** start Page **
The report suggested several measures to tackle the problem.
For large slaughterhouses (mostly in cities and in congested areas), the report said that they generate substantial quality of solid wastes which needs to be processed in an environmentally acceptable manner.
“For the large slaughter houses, biomethanation of Type-I waste and rendering for Type-II waste are suggested. Biomethanation for Type-I waste and rendering for Type-II waste should also be considered for medium size slaughter houses with an alternative of composting," said the report.
Type-I waste includes vegetable matter such as rumen, stomach and intestinal contents, dung, agriculture residues while Type-II waste includes animal matter like inedible offal, tissues, meat trimmings, waste and condemned meat and bones.
** end Page **
** start Data excerpt **
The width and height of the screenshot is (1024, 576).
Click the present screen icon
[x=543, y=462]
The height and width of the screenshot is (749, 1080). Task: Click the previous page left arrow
** end Data excerpt **
■ **Directions**:
A: Does the passage on slaughterhouse waste agree with each of these statements? Answer yes or no for each, and quote the words that decide it. (i) Composting is offered as an alternative for medium-size slaughterhouses. (ii) Dung is counted as Type-II waste. (iii) For large slaughterhouses, rendering is suggested for Type-I waste.
B: Can you write out the passage on slaughterhouse waste from "For large slaughterhouses" up to and including "meat and bones."?
C: How would the passage on slaughterhouse waste go on? Extend it, starting after its last sentence.
The data has nothing to do with the passage on slaughterhouse waste.

■ **The responses**:
A:
(i) Yes: "should also be considered for medium size slaughter houses with an alternative of composting"
(ii) No: "Type-I waste includes vegetable matter such as rumen, stomach and intestinal contents, dung"
(iii) No: "biomethanation of Type-I waste and rendering for Type-II waste are suggested"

B:
For large slaughterhouses (mostly in cities and in congested areas), the report said that they generate substantial quality of solid wastes which needs to be processed in an environmentally acceptable manner.
“For the large slaughter houses, biomethanation of Type-I waste and rendering for Type-II waste are suggested. Biomethanation for Type-I waste and rendering for Type-II waste should also be considered for medium size slaughter houses with an alternative of composting," said the report.
Type-I waste includes vegetable matter such as rumen, stomach and intestinal contents, dung, agriculture residues while Type-II waste includes animal matter like inedible offal, tissues, meat trimmings, waste and condemned meat and bones.

C:
But for small slaughterhouses, the report said, sophisticated and capital-intensive technologies are unviable due to low volume of wastes and non-availability of other infrastructure facilities.
“For small slaughter houses, a more pragmatic approach would be to make use of natural process such as composting. This would be financially and technically viable and should be acceptable for the small slaughter houses," it added.
It stressed that proper solid waste management will improve sanitation in and around slaughterhouses and it is beneficial to the slaughter houses in the long run due to returns on account of recovery and use or sale of the secondary by-products.